Clearly, the literature was dominated by quantitative research (71% of the studies), and although there were six mixed methods studies, there was only one qualitative study. The qualitative work in these studies was important in reporting potential improvements to the content and use of the interventions. For example, some studies reported on language preferences, whereby some participants did not understand the content conveyed (Boudreault et al. 2017), and other users may prefer factual information while some prefer hopeful language (Solomon et al. 2020). The qualitative data also uncovered that some people might want to share the information with family, friends or other patients (Boudreault et al. 2017; Schmidlen et al. 2019; Solomon et al. 2020). This highlights a need for user-friendly language and technical features that enable content to be shared. Further, it supports the need for more qualitative research and co-developed content with participation from future end users to ensure that it meets their expectations and needs, and is inclusive for more under-served communities.
Recommendations for future research and technology development
This review has highlighted a need for further research that specifically engages underserved groups and communities at-risk of genetic disorders or consanguinity.

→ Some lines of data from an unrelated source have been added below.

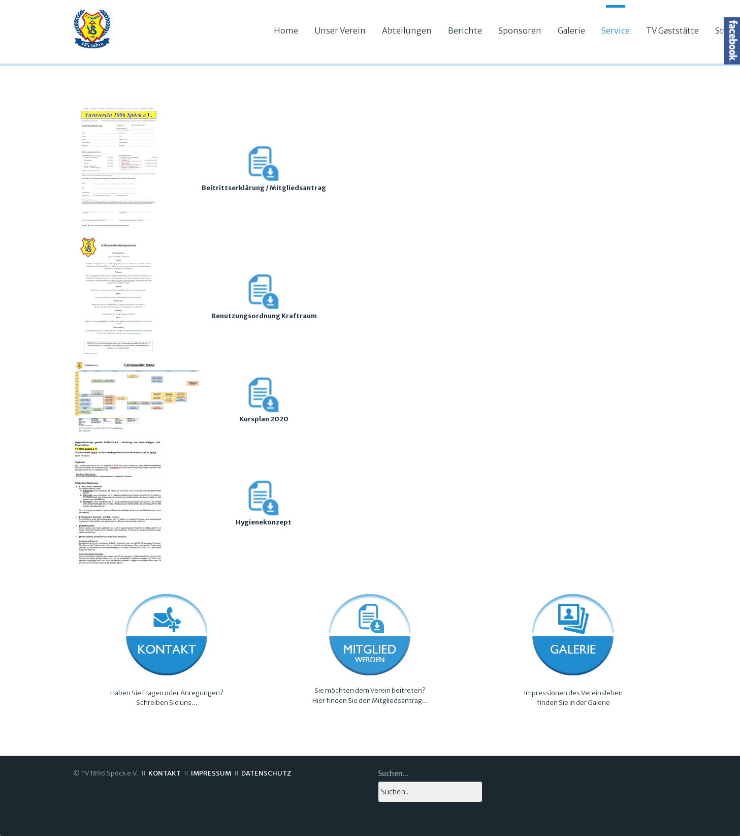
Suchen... (393, 773)
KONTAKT (164, 773)
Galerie (571, 30)
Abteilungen (407, 30)
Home (286, 30)
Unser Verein (340, 30)
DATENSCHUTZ (266, 773)
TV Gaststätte (672, 30)
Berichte (465, 30)
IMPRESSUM (211, 773)
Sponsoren (519, 30)
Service (615, 30)
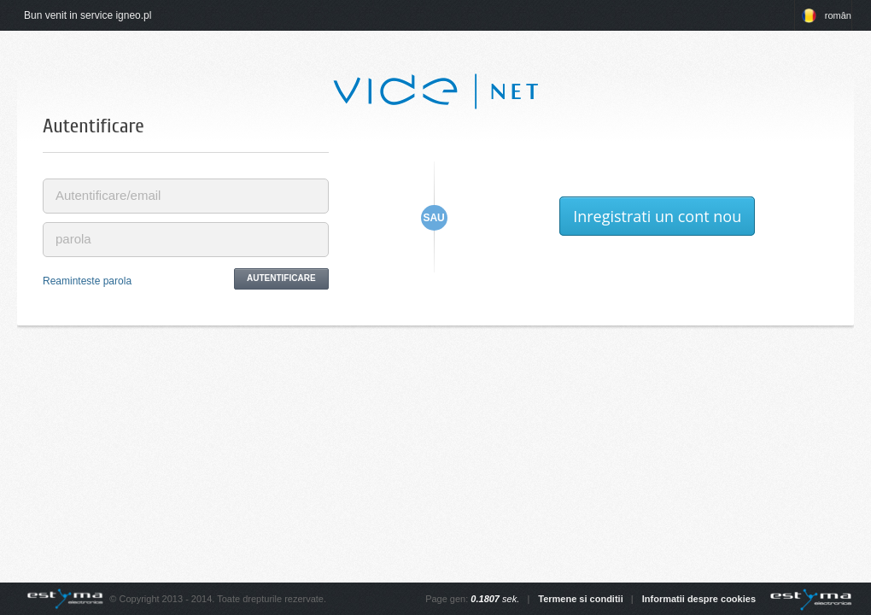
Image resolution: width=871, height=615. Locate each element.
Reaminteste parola (87, 281)
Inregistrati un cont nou (657, 216)
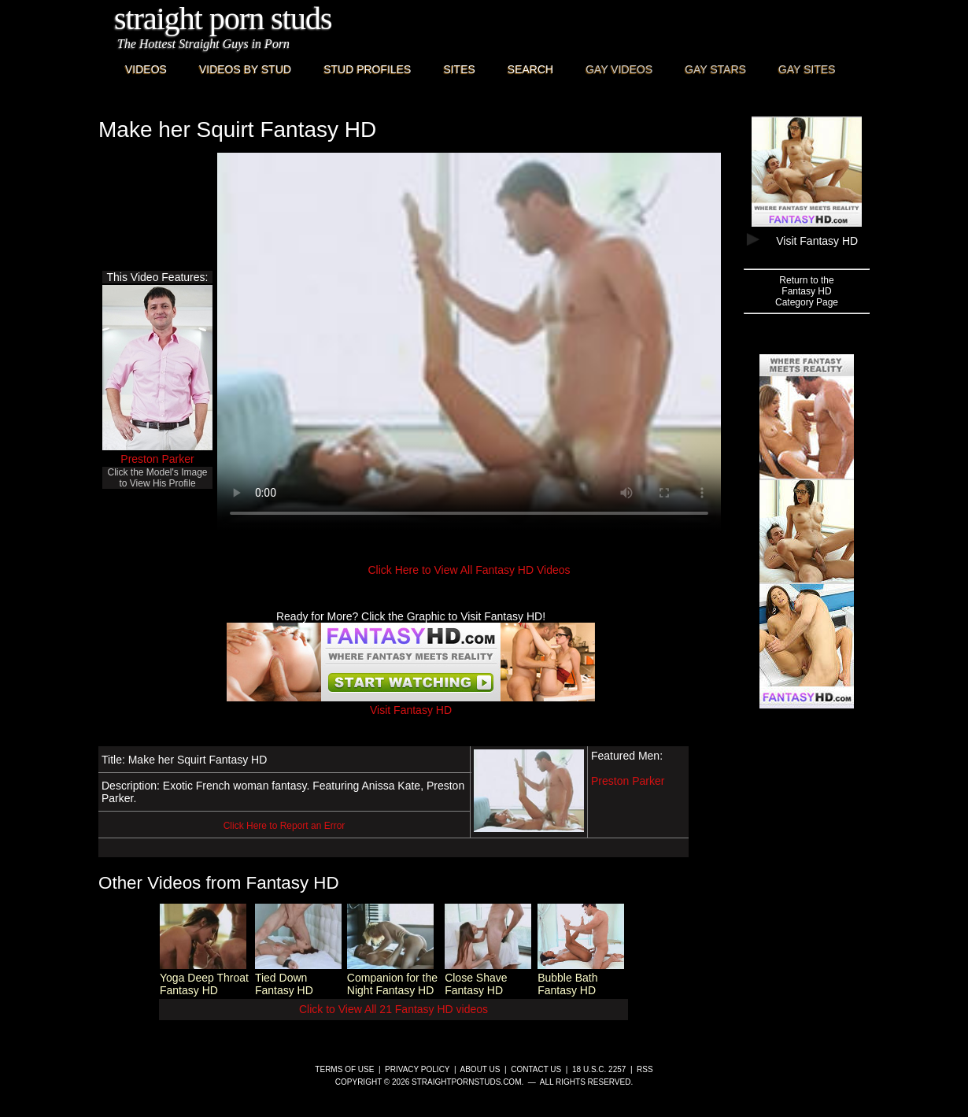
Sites (459, 69)
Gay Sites (807, 69)
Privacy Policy (417, 1069)
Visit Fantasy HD (411, 703)
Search (530, 69)
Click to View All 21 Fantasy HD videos (393, 1009)
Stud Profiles (367, 69)
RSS (645, 1069)
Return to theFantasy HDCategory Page (806, 291)
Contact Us (536, 1069)
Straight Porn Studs (223, 18)
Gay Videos (619, 69)
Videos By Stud (245, 69)
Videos (146, 69)
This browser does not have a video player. (469, 342)
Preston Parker (157, 459)
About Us (480, 1069)
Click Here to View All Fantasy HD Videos (469, 570)
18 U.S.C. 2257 (599, 1069)
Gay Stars (715, 69)
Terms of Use (344, 1069)
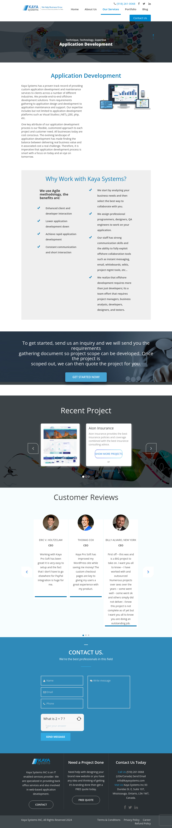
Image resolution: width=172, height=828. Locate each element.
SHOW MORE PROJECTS (108, 453)
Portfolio (130, 9)
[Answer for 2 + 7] (62, 725)
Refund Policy (143, 823)
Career (147, 820)
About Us (91, 9)
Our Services (111, 9)
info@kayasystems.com (131, 780)
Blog (145, 9)
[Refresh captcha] (79, 719)
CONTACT (41, 804)
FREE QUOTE (86, 800)
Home (75, 9)
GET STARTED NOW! (86, 377)
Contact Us (140, 18)
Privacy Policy (131, 820)
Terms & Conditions (108, 820)
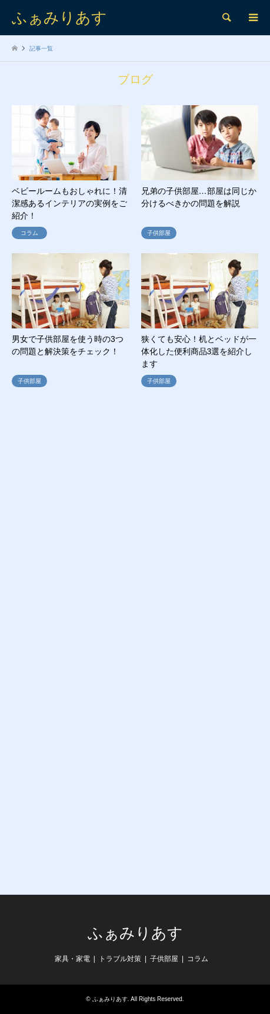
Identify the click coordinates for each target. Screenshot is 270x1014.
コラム (197, 959)
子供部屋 (164, 959)
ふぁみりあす (135, 933)
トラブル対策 (120, 959)
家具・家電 (72, 959)
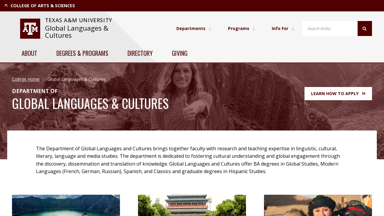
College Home (26, 79)
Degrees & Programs (82, 53)
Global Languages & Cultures (77, 31)
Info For (283, 28)
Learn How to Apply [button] (338, 93)
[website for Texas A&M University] (30, 29)
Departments (194, 28)
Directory (140, 53)
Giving (180, 53)
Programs (242, 28)
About (29, 53)
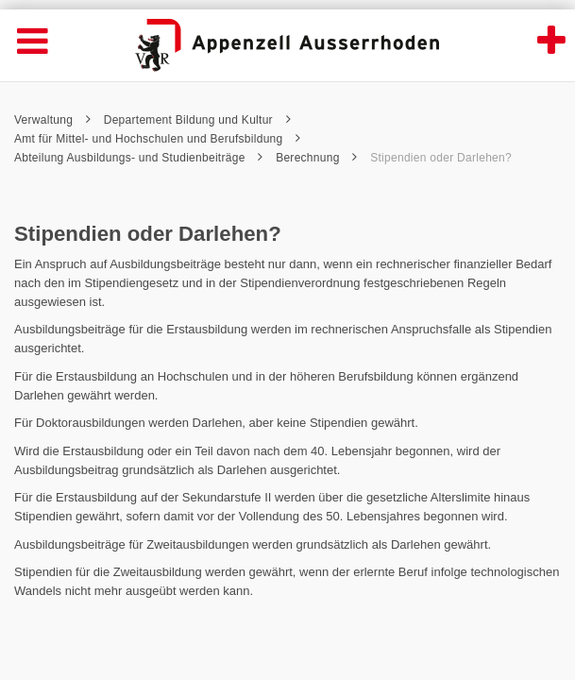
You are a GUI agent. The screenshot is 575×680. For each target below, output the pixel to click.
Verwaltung (52, 120)
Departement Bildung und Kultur (197, 120)
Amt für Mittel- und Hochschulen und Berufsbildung (157, 138)
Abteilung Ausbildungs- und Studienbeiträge (138, 157)
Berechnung (316, 157)
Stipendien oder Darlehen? (441, 157)
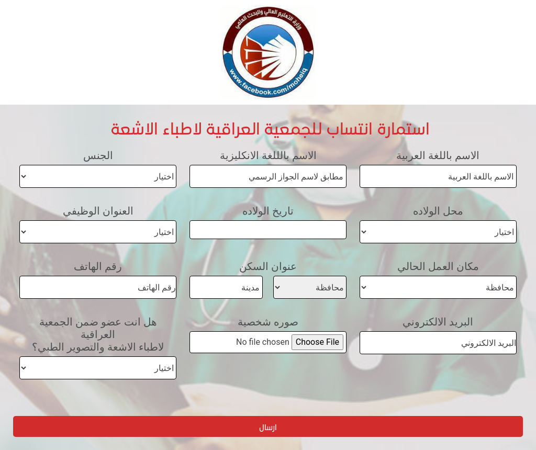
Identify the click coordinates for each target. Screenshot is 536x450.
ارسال (268, 427)
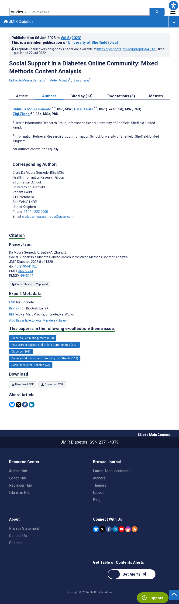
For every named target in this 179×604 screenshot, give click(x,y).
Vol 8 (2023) (71, 38)
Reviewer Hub (20, 485)
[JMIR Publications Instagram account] (128, 529)
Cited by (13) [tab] (81, 96)
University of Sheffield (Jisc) (93, 42)
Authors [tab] (49, 96)
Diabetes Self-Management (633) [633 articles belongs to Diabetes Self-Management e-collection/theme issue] (32, 338)
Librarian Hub (20, 492)
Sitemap (16, 543)
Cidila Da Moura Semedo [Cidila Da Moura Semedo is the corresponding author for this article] (38, 172)
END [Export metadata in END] (12, 302)
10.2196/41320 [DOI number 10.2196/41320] (26, 266)
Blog (96, 500)
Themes (99, 485)
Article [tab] (22, 96)
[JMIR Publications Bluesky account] (96, 529)
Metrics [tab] (156, 96)
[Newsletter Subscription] (131, 574)
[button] (173, 5)
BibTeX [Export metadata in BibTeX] (14, 308)
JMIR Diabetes (19, 21)
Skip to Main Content (154, 435)
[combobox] (89, 12)
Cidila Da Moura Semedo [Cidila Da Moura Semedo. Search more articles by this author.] (28, 80)
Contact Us (18, 535)
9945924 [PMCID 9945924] (26, 276)
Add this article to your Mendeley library (38, 320)
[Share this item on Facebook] (25, 404)
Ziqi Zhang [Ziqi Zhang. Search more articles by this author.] (82, 80)
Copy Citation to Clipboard (30, 284)
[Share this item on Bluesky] (12, 404)
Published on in (46, 38)
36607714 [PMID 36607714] (25, 271)
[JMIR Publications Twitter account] (102, 529)
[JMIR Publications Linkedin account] (115, 529)
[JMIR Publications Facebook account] (109, 529)
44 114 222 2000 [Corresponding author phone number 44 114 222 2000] (36, 212)
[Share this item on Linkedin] (31, 404)
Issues (98, 492)
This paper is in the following (62, 328)
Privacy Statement (24, 528)
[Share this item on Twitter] (18, 404)
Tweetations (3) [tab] (121, 96)
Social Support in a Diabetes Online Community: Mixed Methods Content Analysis (83, 67)
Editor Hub (17, 478)
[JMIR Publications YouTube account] (121, 529)
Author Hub (18, 471)
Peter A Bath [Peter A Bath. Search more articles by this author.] (60, 80)
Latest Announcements (112, 471)
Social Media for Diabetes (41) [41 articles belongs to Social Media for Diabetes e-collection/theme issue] (30, 365)
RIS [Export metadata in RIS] (12, 314)
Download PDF (23, 384)
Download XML (52, 384)
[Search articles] (157, 12)
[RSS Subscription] (135, 529)
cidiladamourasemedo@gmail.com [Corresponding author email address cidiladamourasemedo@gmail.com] (48, 216)
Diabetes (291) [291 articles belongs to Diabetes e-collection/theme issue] (20, 351)
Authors (99, 478)
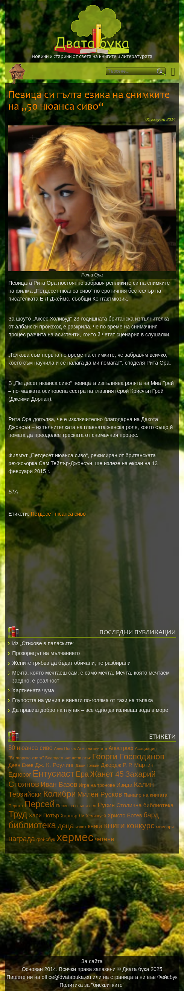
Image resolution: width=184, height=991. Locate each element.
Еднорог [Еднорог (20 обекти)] (19, 774)
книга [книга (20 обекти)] (95, 826)
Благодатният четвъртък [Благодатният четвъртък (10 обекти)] (67, 758)
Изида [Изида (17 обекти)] (124, 785)
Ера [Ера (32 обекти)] (82, 774)
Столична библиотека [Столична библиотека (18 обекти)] (144, 805)
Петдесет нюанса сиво (58, 514)
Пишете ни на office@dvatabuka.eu (48, 977)
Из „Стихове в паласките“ (43, 643)
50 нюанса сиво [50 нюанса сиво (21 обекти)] (30, 747)
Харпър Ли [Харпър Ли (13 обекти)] (72, 815)
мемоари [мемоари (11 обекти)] (165, 827)
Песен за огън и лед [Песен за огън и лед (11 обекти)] (76, 805)
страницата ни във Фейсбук (144, 977)
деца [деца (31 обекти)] (66, 826)
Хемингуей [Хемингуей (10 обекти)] (96, 816)
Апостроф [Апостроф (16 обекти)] (121, 748)
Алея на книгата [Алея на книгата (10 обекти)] (92, 748)
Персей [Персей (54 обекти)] (39, 804)
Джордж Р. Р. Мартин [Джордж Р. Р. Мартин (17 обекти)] (127, 765)
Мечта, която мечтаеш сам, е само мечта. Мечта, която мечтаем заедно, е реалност (91, 677)
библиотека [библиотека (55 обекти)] (32, 825)
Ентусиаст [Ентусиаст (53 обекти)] (54, 774)
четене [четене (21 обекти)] (104, 838)
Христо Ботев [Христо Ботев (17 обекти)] (124, 815)
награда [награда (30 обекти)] (21, 839)
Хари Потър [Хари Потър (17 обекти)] (44, 815)
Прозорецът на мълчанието (46, 653)
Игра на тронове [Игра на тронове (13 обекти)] (97, 785)
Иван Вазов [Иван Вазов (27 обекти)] (59, 784)
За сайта (92, 961)
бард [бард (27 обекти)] (151, 815)
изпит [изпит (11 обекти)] (80, 827)
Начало (16, 71)
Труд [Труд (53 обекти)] (17, 814)
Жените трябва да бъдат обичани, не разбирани (71, 663)
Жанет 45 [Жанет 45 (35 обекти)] (107, 774)
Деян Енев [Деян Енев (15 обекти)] (20, 765)
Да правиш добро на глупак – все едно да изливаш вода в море (90, 710)
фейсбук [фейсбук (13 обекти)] (45, 839)
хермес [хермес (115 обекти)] (74, 837)
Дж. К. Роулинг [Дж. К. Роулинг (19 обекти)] (54, 765)
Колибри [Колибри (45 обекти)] (59, 794)
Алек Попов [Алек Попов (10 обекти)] (65, 748)
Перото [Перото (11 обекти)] (15, 805)
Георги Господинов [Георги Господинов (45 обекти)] (128, 756)
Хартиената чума (33, 690)
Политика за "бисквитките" (92, 985)
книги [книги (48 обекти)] (114, 825)
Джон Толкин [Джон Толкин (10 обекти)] (87, 765)
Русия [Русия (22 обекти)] (106, 805)
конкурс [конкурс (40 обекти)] (140, 825)
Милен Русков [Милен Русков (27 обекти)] (99, 794)
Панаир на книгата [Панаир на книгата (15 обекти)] (145, 795)
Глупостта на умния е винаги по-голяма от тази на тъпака (82, 700)
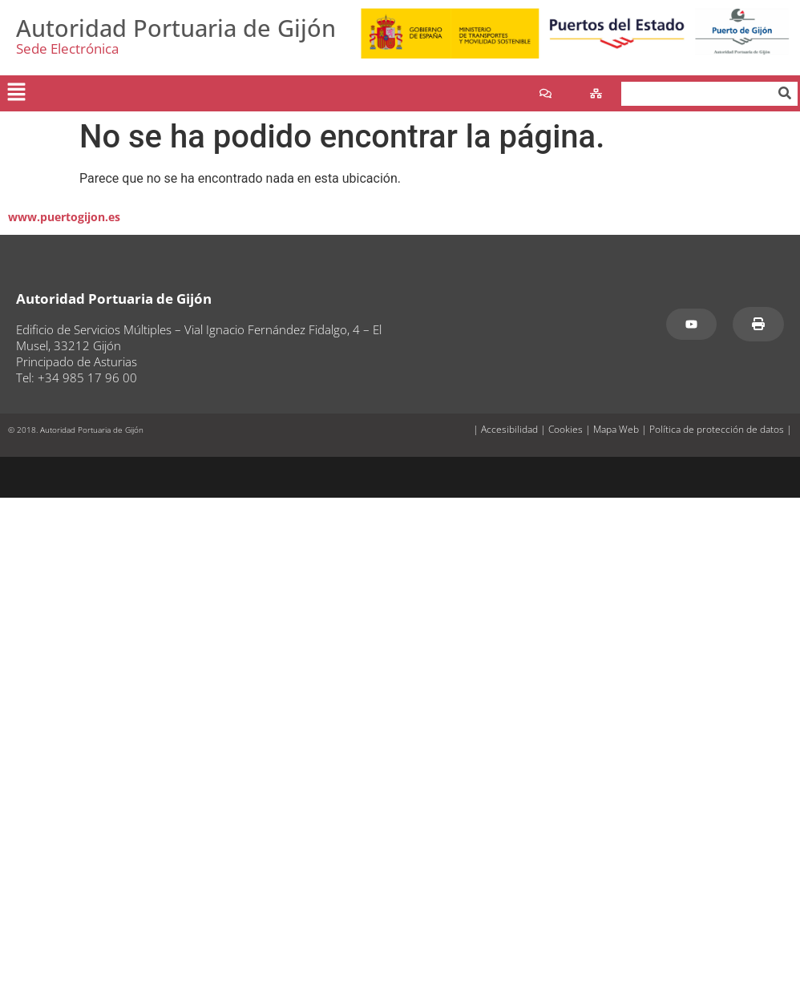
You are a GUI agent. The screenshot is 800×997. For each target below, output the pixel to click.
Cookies (565, 429)
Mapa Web (616, 429)
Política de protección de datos (716, 429)
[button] (16, 93)
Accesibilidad (509, 429)
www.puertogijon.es (64, 216)
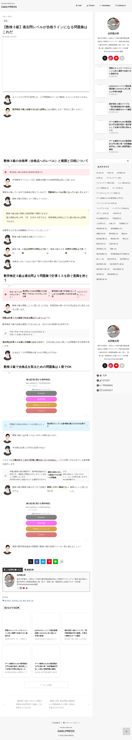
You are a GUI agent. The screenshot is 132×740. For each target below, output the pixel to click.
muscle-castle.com (66, 728)
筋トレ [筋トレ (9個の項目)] (100, 256)
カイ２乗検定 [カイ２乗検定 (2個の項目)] (102, 185)
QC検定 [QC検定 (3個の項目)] (121, 170)
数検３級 (30, 602)
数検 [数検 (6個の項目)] (124, 231)
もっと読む (47, 686)
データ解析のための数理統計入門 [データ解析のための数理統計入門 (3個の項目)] (109, 195)
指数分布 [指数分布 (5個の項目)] (100, 231)
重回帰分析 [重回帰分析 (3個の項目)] (101, 276)
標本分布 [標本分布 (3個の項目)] (100, 241)
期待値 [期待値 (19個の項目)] (115, 236)
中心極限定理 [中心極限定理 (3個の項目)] (102, 215)
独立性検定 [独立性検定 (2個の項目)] (101, 251)
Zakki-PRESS (9, 6)
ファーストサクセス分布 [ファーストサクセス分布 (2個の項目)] (106, 200)
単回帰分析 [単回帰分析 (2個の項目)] (101, 226)
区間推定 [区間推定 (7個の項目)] (123, 220)
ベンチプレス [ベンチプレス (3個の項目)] (102, 205)
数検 (24, 602)
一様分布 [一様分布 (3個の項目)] (116, 210)
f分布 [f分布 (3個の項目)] (110, 170)
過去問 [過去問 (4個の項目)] (100, 271)
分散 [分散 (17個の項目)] (112, 220)
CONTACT (120, 6)
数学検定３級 (17, 602)
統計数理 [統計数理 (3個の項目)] (124, 256)
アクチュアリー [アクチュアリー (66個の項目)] (113, 175)
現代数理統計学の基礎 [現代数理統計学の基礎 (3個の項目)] (120, 251)
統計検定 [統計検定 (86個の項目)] (101, 261)
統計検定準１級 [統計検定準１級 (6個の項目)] (117, 261)
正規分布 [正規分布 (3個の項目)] (113, 241)
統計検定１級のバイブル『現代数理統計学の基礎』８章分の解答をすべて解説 (76, 634)
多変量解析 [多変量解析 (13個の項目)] (116, 226)
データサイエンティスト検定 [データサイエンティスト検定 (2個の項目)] (108, 190)
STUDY (91, 6)
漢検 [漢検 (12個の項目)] (113, 246)
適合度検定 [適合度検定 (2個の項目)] (112, 271)
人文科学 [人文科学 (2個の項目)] (100, 220)
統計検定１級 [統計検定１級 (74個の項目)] (102, 266)
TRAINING (105, 6)
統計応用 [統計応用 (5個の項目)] (111, 256)
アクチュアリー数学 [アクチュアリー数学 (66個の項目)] (105, 180)
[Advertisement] (46, 137)
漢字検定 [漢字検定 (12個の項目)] (101, 246)
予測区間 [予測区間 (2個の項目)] (116, 215)
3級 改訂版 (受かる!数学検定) (39, 380)
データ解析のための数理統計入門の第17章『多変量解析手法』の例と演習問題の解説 (46, 667)
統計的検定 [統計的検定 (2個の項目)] (118, 266)
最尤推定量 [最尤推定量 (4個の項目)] (101, 236)
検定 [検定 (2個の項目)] (125, 236)
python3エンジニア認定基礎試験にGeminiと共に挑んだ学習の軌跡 (46, 634)
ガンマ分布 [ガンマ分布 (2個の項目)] (117, 185)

It is crucial to understand whether and how digital interventions may reach groups who already experience barriers to engaging with genetic services. Additionally, more exploration of patients' experiences with and perceptions of the digital interventions is needed, to understand whether the content is acceptable. Lastly, underlying these research opportunities is a focus on individual and community-based empowerment, which puts patients at the centre of healthcare, and, by definition, means that patients will have increased autonomy over health-related decision-making and actions (Health promotion glossary 1998). Validated patient-reported outcome measures like the GCOS-24 scale which assesses empowerment in genetics counselling and testing services (McAllister et al. 2011) should be employed.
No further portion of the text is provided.